» **Work request**
The lines below are to be quoted exactly, from the first through the one that contains "Newsletter (97, 5)".

BEGIN Recorded data

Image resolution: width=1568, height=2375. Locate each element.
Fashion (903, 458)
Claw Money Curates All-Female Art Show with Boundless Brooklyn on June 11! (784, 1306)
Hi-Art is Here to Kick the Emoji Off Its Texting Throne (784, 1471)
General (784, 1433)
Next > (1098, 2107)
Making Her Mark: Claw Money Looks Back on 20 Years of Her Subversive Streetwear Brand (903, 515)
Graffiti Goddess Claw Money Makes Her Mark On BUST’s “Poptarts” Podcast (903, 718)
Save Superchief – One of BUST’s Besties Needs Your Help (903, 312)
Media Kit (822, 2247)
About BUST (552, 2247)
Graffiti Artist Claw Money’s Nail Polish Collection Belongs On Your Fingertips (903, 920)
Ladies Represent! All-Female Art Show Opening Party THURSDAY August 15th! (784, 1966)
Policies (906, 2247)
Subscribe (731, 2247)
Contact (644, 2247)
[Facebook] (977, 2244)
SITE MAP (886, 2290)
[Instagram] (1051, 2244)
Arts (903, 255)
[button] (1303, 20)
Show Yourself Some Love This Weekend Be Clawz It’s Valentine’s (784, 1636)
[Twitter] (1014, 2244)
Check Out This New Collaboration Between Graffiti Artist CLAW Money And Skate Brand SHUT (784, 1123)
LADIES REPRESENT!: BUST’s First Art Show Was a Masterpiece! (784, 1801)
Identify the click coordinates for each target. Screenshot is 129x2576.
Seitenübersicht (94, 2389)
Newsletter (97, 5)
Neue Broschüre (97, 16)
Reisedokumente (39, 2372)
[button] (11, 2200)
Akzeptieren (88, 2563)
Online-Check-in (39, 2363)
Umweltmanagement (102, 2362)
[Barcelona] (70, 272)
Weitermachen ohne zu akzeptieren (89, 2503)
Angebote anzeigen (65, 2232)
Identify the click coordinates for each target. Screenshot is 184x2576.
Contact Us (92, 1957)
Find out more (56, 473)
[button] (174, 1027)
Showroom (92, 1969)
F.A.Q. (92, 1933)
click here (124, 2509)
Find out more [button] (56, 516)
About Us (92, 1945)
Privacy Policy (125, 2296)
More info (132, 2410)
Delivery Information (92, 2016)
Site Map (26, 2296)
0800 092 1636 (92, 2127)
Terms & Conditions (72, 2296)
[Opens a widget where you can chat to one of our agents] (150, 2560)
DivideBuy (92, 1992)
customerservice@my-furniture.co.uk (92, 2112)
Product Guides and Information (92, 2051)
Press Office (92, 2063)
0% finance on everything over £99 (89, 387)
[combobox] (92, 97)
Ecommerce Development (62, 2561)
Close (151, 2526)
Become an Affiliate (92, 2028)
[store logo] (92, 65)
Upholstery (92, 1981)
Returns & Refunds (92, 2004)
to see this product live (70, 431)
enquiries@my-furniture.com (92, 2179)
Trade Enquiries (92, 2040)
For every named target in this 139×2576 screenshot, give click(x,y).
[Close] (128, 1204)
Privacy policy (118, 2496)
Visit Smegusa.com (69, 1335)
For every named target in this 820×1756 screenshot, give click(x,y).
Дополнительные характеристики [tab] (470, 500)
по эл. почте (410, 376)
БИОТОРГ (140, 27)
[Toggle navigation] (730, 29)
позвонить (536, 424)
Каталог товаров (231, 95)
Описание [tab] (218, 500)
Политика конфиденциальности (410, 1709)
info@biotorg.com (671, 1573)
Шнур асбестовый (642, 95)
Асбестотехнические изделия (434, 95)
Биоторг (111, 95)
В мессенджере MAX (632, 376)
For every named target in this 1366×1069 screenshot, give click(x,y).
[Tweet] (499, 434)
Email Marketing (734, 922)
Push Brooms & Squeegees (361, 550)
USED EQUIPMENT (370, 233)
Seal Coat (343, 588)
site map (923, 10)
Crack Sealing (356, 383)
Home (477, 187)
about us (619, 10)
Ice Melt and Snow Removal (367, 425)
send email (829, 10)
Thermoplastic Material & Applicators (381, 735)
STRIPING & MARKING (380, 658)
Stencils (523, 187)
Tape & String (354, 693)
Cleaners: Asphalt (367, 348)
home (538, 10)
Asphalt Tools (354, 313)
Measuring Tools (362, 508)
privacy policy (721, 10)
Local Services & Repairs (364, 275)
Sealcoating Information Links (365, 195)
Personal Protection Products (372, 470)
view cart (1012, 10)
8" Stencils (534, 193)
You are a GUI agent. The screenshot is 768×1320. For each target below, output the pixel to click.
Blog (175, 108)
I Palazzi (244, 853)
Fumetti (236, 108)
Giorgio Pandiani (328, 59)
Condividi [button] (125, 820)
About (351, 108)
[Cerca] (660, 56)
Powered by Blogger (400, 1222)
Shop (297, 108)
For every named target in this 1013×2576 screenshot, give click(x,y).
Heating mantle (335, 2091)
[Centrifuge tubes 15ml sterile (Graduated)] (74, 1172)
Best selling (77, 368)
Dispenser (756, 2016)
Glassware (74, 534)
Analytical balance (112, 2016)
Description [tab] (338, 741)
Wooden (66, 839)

END Recorded data

» **Written response**
Image resolution: width=1568, height=2375. Locate each element.
Fashion (903, 458)
Claw Money Curates All-Female Art Show with Boundless Brooklyn on June 11! (784, 1306)
Hi-Art is Here to Kick the Emoji Off Its Texting Throne (784, 1471)
General (784, 1433)
Next > (1098, 2107)
Making Her Mark: Claw Money Looks Back on 20 Years of Her Subversive Streetwear Brand (903, 515)
Graffiti Goddess Claw Money Makes Her Mark On BUST’s “Poptarts” Podcast (903, 718)
Save Superchief – One of BUST’s Besties Needs Your Help (903, 312)
Media Kit (822, 2247)
About BUST (552, 2247)
Graffiti Artist Claw Money’s Nail Polish Collection Belongs On Your Fingertips (903, 920)
Ladies Represent! All-Female Art Show Opening Party THURSDAY August 15th! (784, 1966)
Policies (906, 2247)
Subscribe (731, 2247)
Contact (644, 2247)
[Facebook] (977, 2244)
SITE MAP (886, 2290)
[Instagram] (1051, 2244)
Arts (903, 255)
[button] (1303, 20)
Show Yourself Some Love This Weekend Be Clawz It’s Valentine’s (784, 1636)
[Twitter] (1014, 2244)
Check Out This New Collaboration Between Graffiti Artist CLAW Money And Skate Brand SHUT (784, 1123)
LADIES REPRESENT!: BUST’s First Art Show Was a Masterpiece! (784, 1801)
Identify the click coordinates for each target. Screenshot is 129x2576.
Seitenübersicht (94, 2389)
Newsletter (97, 5)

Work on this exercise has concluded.